→ Exercise A
Reproduce the item-finding entries word for word, starting with their first line and ending with the line that contains "pos(206,169)".

→ Document segment
## BEGIN
Light & Shadow: Sunrise on the Moon

At sunrise or sunset you can see an interesting optical effect caused by light’s tendency to travel in straight lines. If you live in a mountainous area, as I do, the effect is even more pronounced. Every year near the Equinox, the Sun sets in a valley west of here. Its light illuminates New River Mesa and some of the other foothills, but is blocked from illuminating the New River Mountains (in the distance) and my locale (foreground). It’s a beautiful interplay of light and shadow.

The inset shows a similar effect, but on the Moon near a major crater named Copernicus. If you watch these mountainous areas through a telescope, you’ll see peaks on the night side slowly become illuminated during the lunar sunrise. What starts out as a tiny point of light (the very peak of a mountain) becomes a fully lit mountainside in a couple hours. You can actually see the illuminated area grow as you watch.
## END
→ Exercise B
Answer these questions about the text on sunrise on the Moon:
(i) Around what time of year does the Sun set in a valley west of the writer's home?
(ii) Near which major lunar crater does the inset show a similar effect?
(iii) How long does it take a tiny point of light to become a fully lit mountainside?

[Item-finding entries]
## BEGIN
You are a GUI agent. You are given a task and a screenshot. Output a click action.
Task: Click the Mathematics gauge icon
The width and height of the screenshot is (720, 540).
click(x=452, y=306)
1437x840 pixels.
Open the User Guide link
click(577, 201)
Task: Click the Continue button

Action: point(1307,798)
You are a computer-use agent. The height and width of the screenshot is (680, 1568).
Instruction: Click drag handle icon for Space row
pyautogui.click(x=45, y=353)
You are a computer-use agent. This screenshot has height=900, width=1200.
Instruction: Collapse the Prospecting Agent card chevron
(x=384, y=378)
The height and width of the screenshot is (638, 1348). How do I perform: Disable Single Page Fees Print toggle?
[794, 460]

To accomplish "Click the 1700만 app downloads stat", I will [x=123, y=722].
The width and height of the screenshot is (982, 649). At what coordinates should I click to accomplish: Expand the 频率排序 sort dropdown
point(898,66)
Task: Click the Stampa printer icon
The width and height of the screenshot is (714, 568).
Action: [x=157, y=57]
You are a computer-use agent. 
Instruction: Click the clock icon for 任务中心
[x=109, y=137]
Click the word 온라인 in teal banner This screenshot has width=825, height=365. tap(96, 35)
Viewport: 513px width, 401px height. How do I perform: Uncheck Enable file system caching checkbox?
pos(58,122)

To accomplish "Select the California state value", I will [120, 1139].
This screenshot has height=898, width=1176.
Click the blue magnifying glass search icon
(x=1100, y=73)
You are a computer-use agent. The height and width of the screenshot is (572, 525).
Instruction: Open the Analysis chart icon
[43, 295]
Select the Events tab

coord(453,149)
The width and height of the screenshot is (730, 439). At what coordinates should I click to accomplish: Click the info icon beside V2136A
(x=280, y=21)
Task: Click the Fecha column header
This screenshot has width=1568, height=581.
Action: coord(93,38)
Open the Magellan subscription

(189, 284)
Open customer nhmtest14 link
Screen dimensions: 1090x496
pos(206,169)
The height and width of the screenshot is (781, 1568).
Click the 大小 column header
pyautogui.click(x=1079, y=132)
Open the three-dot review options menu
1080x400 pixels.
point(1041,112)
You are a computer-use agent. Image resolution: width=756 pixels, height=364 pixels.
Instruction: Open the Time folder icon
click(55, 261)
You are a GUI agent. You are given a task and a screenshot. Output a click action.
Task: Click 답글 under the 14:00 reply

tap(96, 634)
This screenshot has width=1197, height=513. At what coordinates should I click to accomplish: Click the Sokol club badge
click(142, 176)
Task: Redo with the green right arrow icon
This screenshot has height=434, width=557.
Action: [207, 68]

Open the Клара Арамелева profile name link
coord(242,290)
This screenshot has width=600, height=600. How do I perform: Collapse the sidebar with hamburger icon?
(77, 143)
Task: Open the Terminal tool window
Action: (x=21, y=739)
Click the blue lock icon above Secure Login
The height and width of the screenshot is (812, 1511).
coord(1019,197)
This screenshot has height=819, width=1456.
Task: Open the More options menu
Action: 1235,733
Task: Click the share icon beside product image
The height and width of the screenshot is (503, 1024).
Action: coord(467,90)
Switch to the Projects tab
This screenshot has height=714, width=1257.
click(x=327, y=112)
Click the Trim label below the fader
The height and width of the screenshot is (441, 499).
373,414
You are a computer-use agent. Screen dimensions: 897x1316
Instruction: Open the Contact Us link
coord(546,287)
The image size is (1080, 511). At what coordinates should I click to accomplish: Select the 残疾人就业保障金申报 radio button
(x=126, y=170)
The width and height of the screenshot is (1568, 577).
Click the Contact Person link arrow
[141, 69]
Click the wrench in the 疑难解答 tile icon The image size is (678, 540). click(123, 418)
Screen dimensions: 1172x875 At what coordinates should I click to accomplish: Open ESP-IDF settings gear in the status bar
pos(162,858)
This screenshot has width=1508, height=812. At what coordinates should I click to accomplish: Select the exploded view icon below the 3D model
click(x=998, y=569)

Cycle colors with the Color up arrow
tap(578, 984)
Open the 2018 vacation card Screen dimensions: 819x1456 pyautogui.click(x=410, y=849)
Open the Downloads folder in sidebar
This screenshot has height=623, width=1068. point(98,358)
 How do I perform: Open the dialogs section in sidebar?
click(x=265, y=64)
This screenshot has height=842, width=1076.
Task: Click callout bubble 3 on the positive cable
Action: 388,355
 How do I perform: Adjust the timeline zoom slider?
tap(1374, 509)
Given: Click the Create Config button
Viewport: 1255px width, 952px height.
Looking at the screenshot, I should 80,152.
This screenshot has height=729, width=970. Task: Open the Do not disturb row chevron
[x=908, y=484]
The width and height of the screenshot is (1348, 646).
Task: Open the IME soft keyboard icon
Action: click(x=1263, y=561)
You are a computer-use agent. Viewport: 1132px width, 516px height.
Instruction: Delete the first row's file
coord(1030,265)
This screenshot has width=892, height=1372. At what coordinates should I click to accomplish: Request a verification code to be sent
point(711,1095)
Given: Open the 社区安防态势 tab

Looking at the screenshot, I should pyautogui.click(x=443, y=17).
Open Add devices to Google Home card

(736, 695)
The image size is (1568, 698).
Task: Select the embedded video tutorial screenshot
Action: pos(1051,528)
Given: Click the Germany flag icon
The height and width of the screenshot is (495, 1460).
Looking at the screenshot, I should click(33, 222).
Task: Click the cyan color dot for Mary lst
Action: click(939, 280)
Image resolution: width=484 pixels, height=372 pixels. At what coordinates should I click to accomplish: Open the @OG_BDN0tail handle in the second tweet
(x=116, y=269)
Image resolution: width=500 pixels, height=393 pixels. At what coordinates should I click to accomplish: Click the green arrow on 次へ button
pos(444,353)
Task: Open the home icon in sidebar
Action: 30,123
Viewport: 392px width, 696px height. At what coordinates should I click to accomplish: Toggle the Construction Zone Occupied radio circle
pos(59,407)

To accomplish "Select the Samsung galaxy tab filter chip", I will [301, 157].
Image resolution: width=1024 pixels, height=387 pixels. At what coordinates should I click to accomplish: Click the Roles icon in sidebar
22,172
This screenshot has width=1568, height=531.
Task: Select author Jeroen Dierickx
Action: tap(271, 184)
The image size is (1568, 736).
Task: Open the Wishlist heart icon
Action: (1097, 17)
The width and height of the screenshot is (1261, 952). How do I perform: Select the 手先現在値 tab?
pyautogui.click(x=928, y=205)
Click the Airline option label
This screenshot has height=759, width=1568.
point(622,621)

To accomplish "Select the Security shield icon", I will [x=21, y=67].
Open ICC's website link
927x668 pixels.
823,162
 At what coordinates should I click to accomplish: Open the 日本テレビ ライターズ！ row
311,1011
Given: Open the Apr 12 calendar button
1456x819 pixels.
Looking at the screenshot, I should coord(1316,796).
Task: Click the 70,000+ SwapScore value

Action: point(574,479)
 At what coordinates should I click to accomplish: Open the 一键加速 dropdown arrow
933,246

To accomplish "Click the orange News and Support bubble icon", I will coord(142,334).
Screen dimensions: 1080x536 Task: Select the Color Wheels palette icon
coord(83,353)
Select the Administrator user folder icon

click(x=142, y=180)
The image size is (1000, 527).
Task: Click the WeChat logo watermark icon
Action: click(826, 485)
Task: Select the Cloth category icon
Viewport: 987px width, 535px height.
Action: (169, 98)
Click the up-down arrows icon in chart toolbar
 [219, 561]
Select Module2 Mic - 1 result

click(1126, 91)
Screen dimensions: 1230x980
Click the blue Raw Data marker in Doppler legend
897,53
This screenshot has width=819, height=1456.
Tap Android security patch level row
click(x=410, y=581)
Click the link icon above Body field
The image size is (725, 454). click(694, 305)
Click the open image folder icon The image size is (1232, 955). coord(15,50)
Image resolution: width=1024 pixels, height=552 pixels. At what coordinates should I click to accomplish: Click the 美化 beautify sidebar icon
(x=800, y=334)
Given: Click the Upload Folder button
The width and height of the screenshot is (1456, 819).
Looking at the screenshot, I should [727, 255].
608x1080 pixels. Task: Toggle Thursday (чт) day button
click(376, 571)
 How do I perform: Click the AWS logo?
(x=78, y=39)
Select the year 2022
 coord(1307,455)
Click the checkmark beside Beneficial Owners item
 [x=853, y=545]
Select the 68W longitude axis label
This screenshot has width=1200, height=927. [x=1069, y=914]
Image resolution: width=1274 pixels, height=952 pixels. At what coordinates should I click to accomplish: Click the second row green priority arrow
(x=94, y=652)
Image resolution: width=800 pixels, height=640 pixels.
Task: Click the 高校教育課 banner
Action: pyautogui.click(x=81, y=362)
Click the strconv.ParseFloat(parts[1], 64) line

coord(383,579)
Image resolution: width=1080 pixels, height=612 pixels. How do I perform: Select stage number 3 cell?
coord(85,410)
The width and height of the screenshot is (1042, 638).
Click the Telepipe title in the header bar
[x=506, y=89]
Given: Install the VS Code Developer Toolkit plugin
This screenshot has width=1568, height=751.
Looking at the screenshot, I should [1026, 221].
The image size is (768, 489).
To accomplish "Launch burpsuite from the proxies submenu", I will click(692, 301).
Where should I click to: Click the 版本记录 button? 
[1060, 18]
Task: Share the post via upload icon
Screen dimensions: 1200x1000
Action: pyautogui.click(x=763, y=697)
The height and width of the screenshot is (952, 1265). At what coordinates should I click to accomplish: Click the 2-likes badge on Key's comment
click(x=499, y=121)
## END
→ Worked answer A
You are a GUI agent. You are given a task and a screenshot. Output a click action.
Task: Click the Mathematics gauge icon
The width and height of the screenshot is (720, 540).
click(x=452, y=306)
1437x840 pixels.
Open the User Guide link
click(577, 201)
Task: Click the Continue button

Action: point(1307,798)
You are a computer-use agent. The height and width of the screenshot is (680, 1568).
Instruction: Click drag handle icon for Space row
pyautogui.click(x=45, y=353)
You are a computer-use agent. This screenshot has height=900, width=1200.
Instruction: Collapse the Prospecting Agent card chevron
(x=384, y=378)
The height and width of the screenshot is (638, 1348). How do I perform: Disable Single Page Fees Print toggle?
[794, 460]

To accomplish "Click the 1700만 app downloads stat", I will [x=123, y=722].
The width and height of the screenshot is (982, 649). At what coordinates should I click to accomplish: Expand the 频率排序 sort dropdown
point(898,66)
Task: Click the Stampa printer icon
The width and height of the screenshot is (714, 568).
Action: [x=157, y=57]
You are a computer-use agent. 
Instruction: Click the clock icon for 任务中心
[x=109, y=137]
Click the word 온라인 in teal banner This screenshot has width=825, height=365. tap(96, 35)
Viewport: 513px width, 401px height. How do I perform: Uncheck Enable file system caching checkbox?
pos(58,122)

To accomplish "Select the California state value", I will [120, 1139].
This screenshot has height=898, width=1176.
Click the blue magnifying glass search icon
(x=1100, y=73)
You are a computer-use agent. The height and width of the screenshot is (572, 525).
Instruction: Open the Analysis chart icon
[43, 295]
Select the Events tab

coord(453,149)
The width and height of the screenshot is (730, 439). At what coordinates should I click to accomplish: Click the info icon beside V2136A
(x=280, y=21)
Task: Click the Fecha column header
This screenshot has width=1568, height=581.
Action: coord(93,38)
Open the Magellan subscription

(189, 284)
Open customer nhmtest14 link
Screen dimensions: 1090x496
pos(206,169)

→ Worked answer B
(i) Every year near the Equinox.
(ii) Copernicus.
(iii) A couple hours.